Anthony Joseph Caito was the son of Gatano/Gaemtino and Mary Caito. He enlisted to fight in World War I in July 1918. By October of that year, he was dead. He was just 23 years old.
Anthony (or Tony, as he was called in the 1900 and 1910 census) reported for basic training at Camp Sherman in Chillicothe, Ohio. Camp Sherman opened in September 1918 in response to the rapidly-growing need to train Army recruits. The camp was the third-largest in the country and had more than 1,300 buildings, including barracks, a hospital, and a library. The Ohio Historical Society refers to it as “a small city.” Indeed, Camp Sherman nearly quadrupled the population of Chillicothe.
Tony arrived in Camp Sherman in the summer of 1918. Something else arrived at camp shortly after that: the Spanish influenza. The flu swept through the camp. Eventually, Camp Sherman was quarantined to prevent the illness from spreading further into Chillicothe.
Almost 1,200 men in Camp Sherman died from the flu. Anthony Joseph Caito was one them. He died 11 October 1918 and was laid to rest in Mount Calvary Cemetery in Columbus.
- Caito, Anthony death certificate, #39698 (1918), viewed on FamilySearch.org.
- Caito, Anthony Joseph, tombstone, Mount Calvary Cemetery, Columbus, Ohio. Photos by Amy Johnson Crow.
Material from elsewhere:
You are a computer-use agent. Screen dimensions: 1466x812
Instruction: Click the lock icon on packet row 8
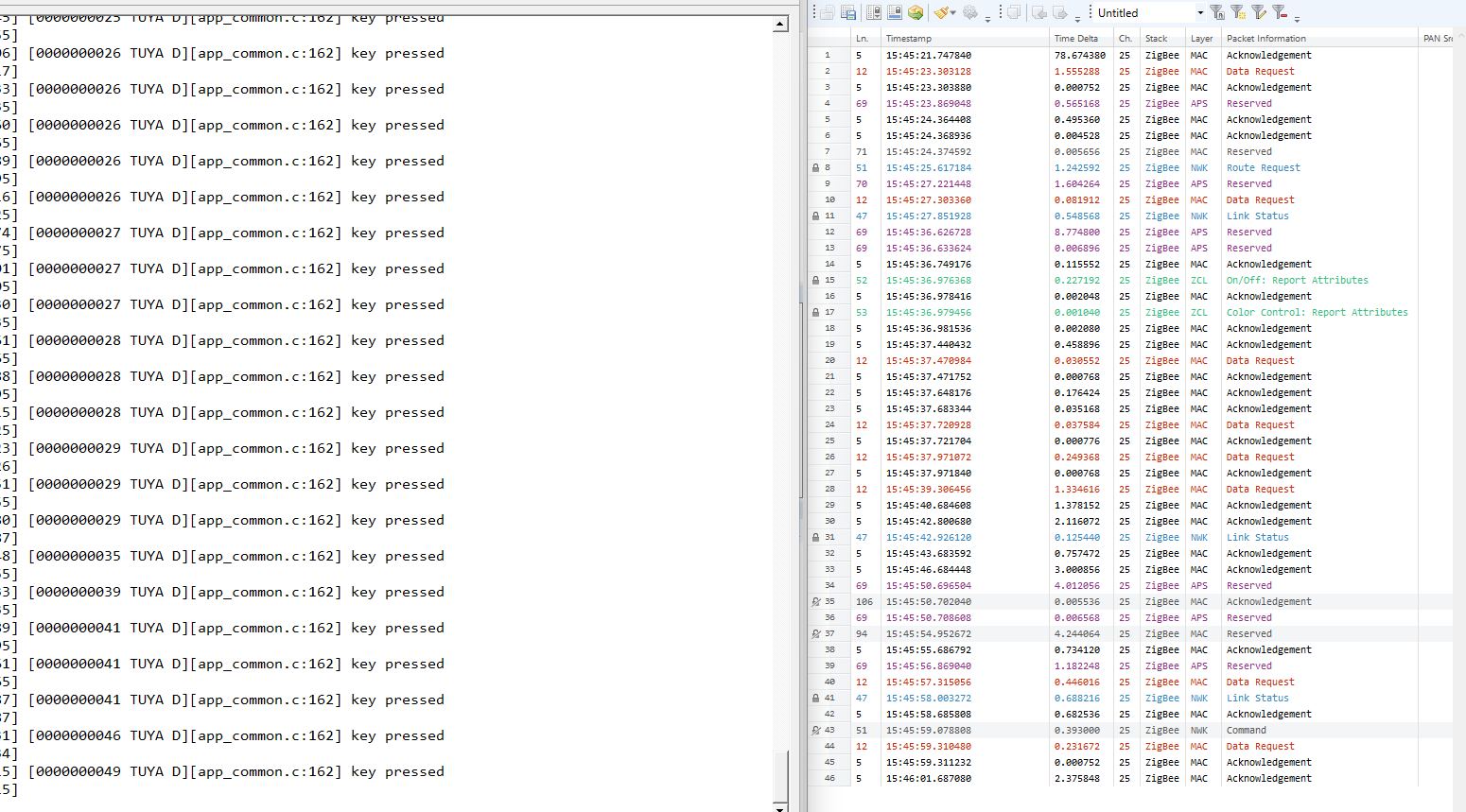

- The Official Roster of Ohio Soldiers, Sailors, and Marines in the World War, 1917-18. Columbus, OH, USA: The F.J. Heer Printing Co., 1926, p. 2433. Viewed digital image on Ancestry.com, “Ohio Soldiers in WWI, 1917-1918.”
- Ohio Historical Society, “Camp Sherman,” OhioHistoryCentral.org.
- Ohio Historical Society, “Marker #7-71 Camp Sherman,” RemarkableOhio.org.
Good Looking young Man, I’m sure that is not what he thought would hurt him if he did get hurt. Nice Cemetery.
I’ve wondered if he was excited to “see the world” when he enlisted. Instead, he died without even leaving his home state.
Mount Calvary is a beautiful cemetery.